The case is part of the world motor-sport boss Max Mosley’s campaign to set the record straight on a secretly filmed sadomasochistic sex session that – in video footage and still photographs shown in Germany as well as Britain – depicts him being beaten by women in uniform. The president of the FIA, the body that oversees Formula One racing, was awarded £60,000 by a High Court judge in summer for breach of privacy by the News of the World.
The hearing in Germany, pitting Mr Mosley against the mass-circulation Bild and its online offshoot, is to be held early next year and is already provoking discussion about the limits to privacy.

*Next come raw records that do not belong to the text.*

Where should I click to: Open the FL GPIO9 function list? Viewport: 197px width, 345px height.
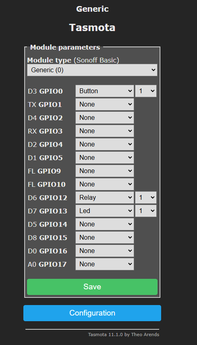tap(105, 171)
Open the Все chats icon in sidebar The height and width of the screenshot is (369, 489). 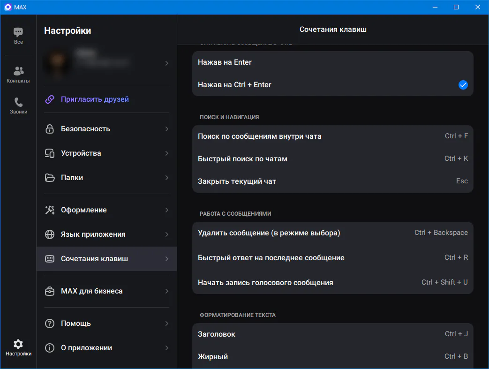point(18,32)
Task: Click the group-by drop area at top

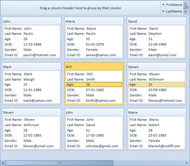Action: (x=80, y=8)
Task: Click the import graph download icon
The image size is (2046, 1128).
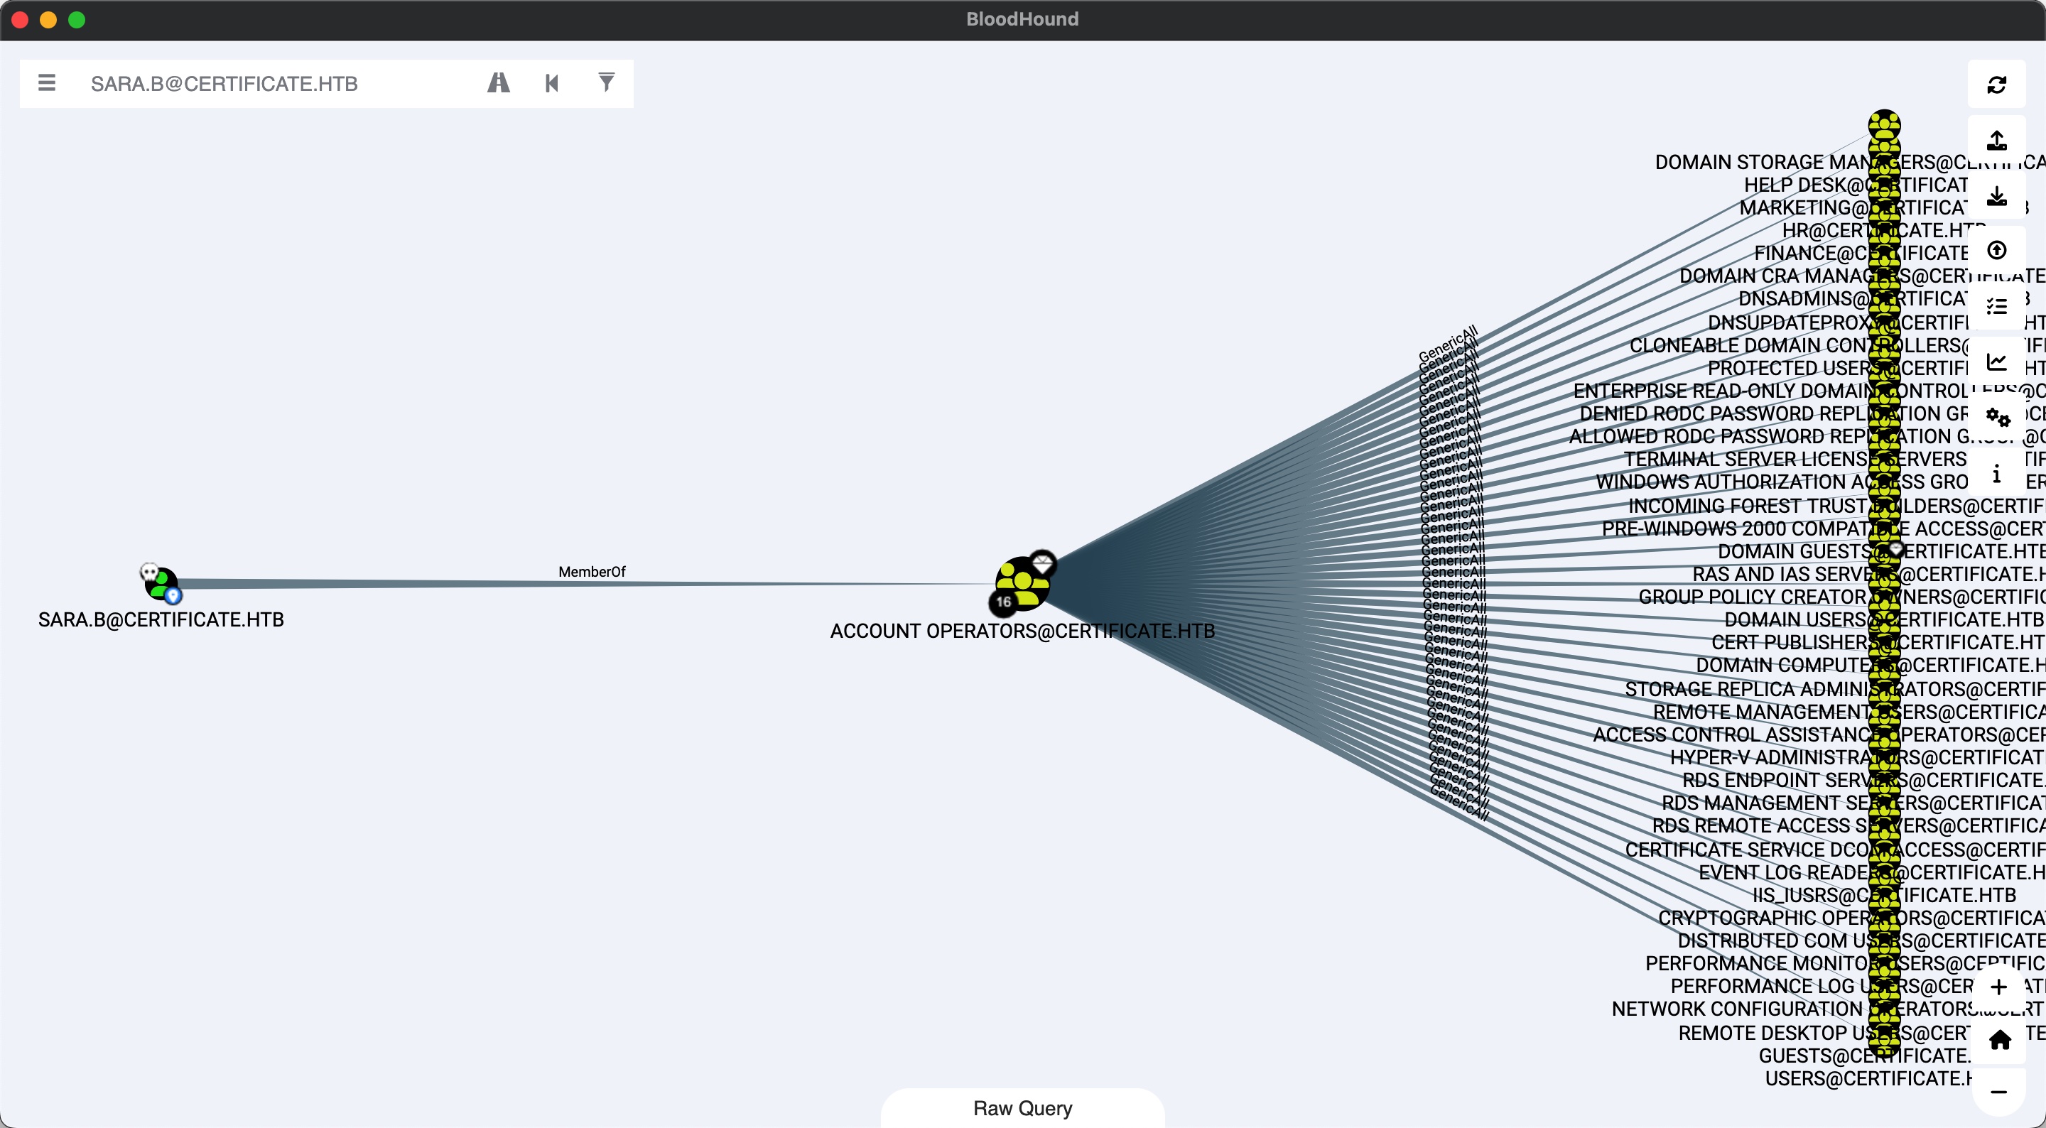Action: tap(1997, 196)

At the heart of the case against the News of the World – part of News Group Newspapers, whose sister company Times Newspapers Ltd publishes The Times – was the question of whether Mr Mosley’s session was a “Nazi orgy”, possibly justifying an intrusion into the intimate life of the FIA president, or whether it was just a conventional sadomasochistic encounter.

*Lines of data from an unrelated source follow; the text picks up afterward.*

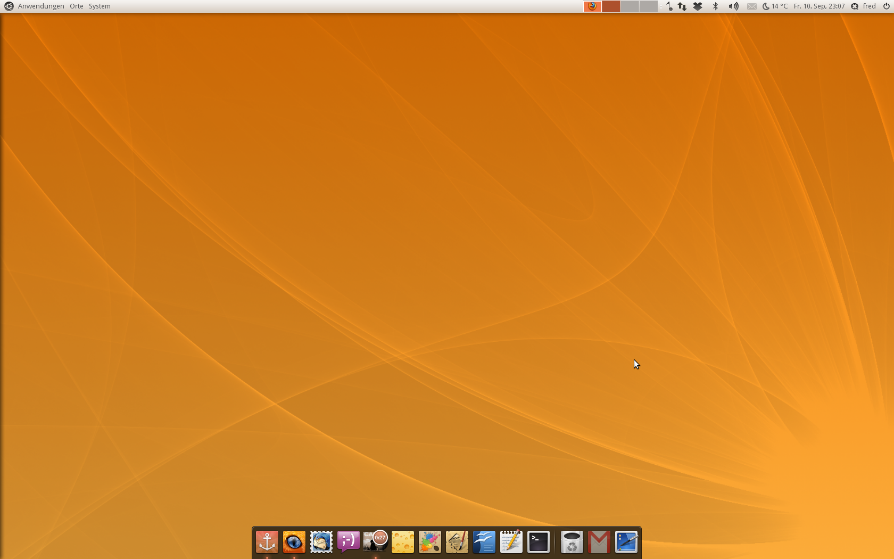The width and height of the screenshot is (894, 559).
Task: Open the notepad text editor with pencil icon
Action: pos(511,542)
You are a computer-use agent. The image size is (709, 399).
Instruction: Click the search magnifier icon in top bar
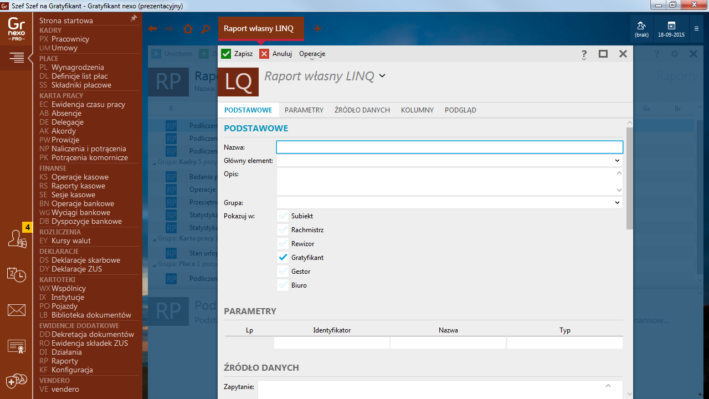tap(205, 29)
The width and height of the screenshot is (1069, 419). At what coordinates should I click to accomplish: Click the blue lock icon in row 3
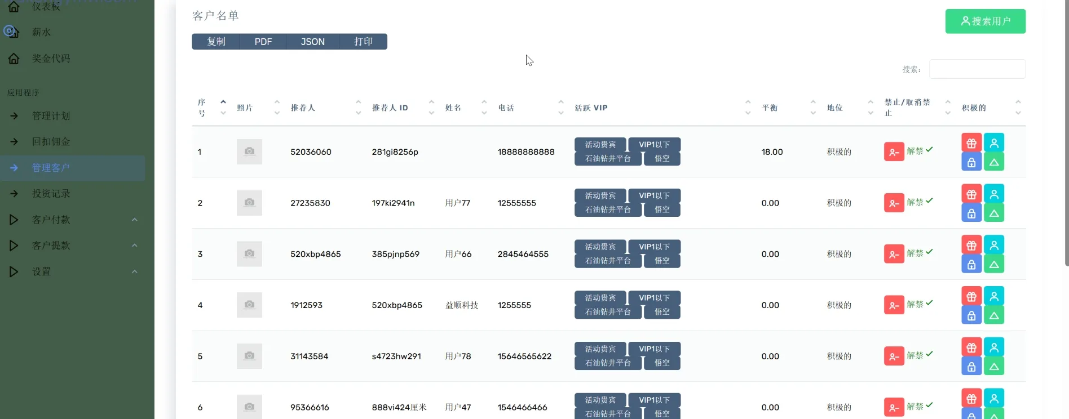point(971,264)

In the High Court, Mr Justice Eady ruled against a Nazi interpretation of the sex session.
Now it is Germany’s turn to consider the matter and whatever the verdict it seems set to open a can of worms.
“The English argument does not convince me at all,” said Jan Hegemann, the press law specialist who will be representing the Springer group newspapers.

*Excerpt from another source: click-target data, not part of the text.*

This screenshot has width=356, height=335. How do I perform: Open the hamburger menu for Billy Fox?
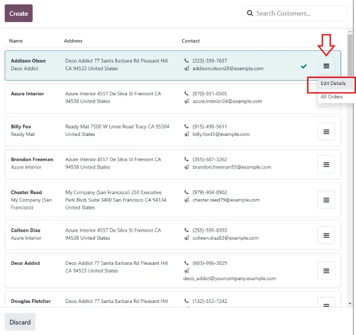[326, 131]
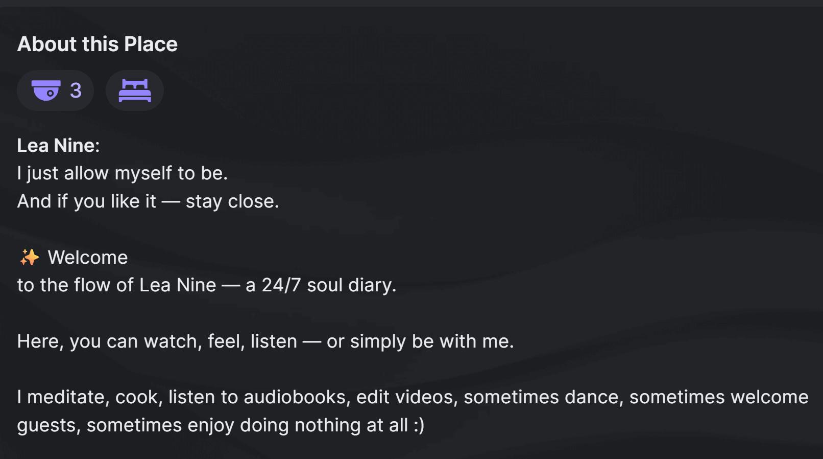Click 'or simply be with me.'
This screenshot has width=823, height=459.
[420, 341]
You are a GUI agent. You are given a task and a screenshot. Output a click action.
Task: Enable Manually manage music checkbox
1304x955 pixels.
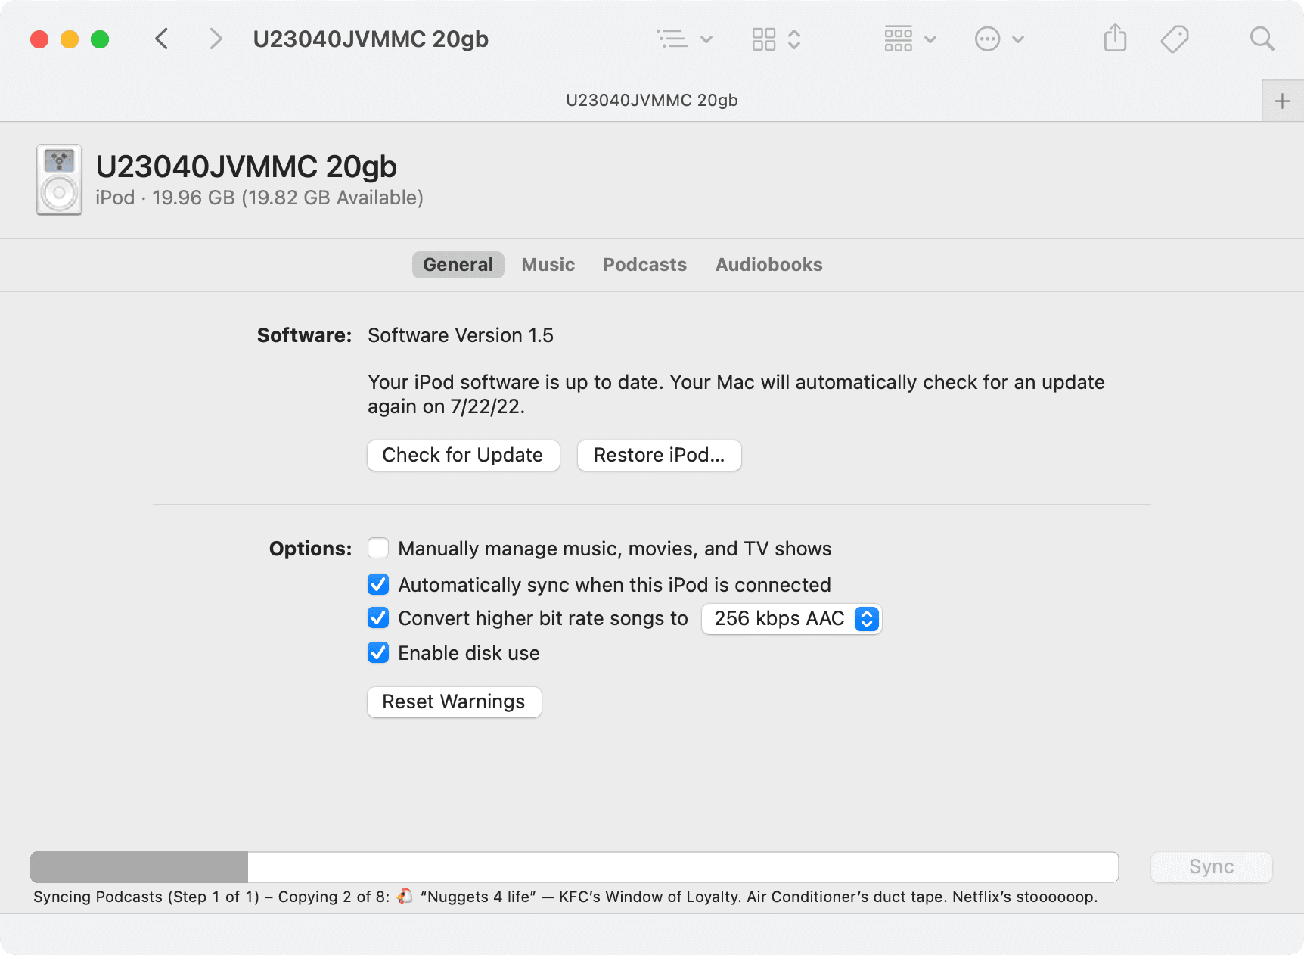pos(378,548)
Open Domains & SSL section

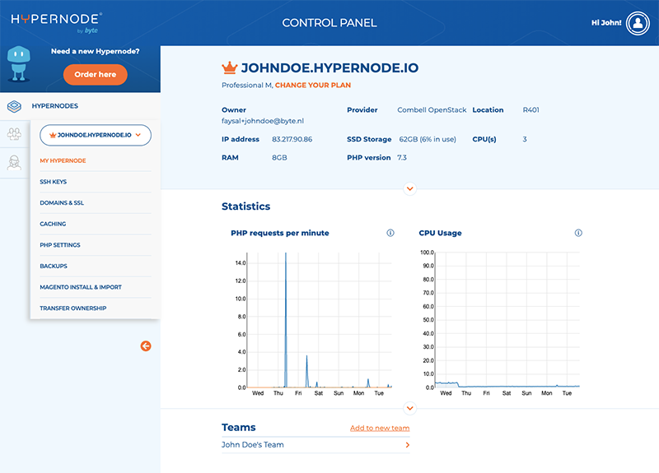click(61, 202)
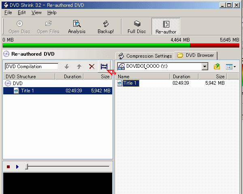
Task: Click the red X delete icon
Action: (x=92, y=67)
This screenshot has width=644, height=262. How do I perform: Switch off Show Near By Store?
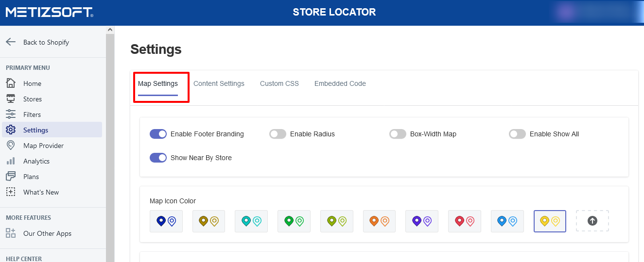pos(158,158)
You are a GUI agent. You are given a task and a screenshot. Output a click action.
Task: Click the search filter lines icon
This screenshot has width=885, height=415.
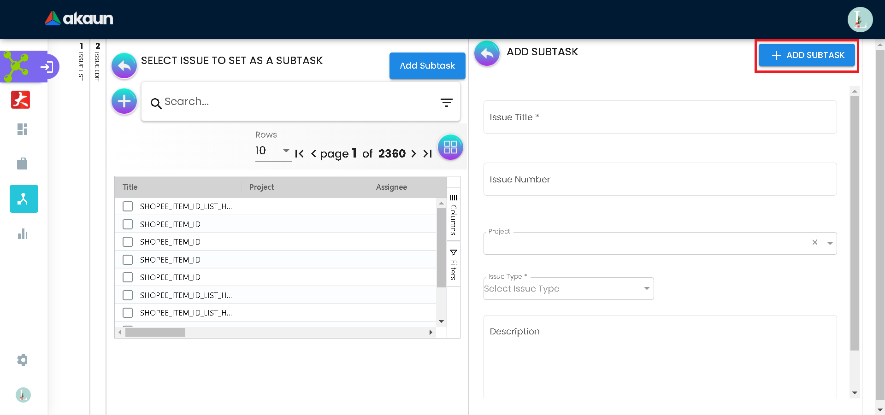[x=446, y=102]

“Mr Justice Eady went through the images, point by point. For example, SS uniforms were not worn – they were modern Luftwaffe uniforms, so they could not possibly have been Nazi.”
The High Court judgment went through a checklist: Mr Mosley was inspected for lice by one of the hired women, commands were barked out in German, prison uniforms were worn. Each scene was viewed by the British judge as part of sexual roleplay and therefore not as a mockery of Holocaust victims. But the German lawyers will try to challenge this view.
The case is likely to be spectacular not just because of the freedom of press and privacy issues but because it is likely to give renewed publicity to the shadowy world of Nazi insignia.
It is forbidden under German law to display the swastika, other Nazi emblems, to make the Hitler salute or to glorify the Third Reich in any form.
“We know in Germany about the methods used to circumvent the law, how one can play with Holocaust connotations, “ said Mr Hegemann. “Look at the way that rightist skinheads wear paratrooper boots – obviously they are modern, they’re not real wartime supplies, but we know what kind of message the skinhead is trying to convey.”
The court, said Mr Hegemann, thus has to consider the semantics of the Mosley images. For the Mosley camp though, what counts is that there was a grave invasion of privacy rights, which are well guarded in Germany.
“This is about somebody who was secretly filmed having sex in private,” said Tanja Irion, who is representing Mr Mosley in Germany. She is reported to be pressing for damages of €1.5 million (£1.4 million) from Bild and bild.de, €350,000 from the news agency dpa and a further sum from Die Zeit, the Hamburg weekly.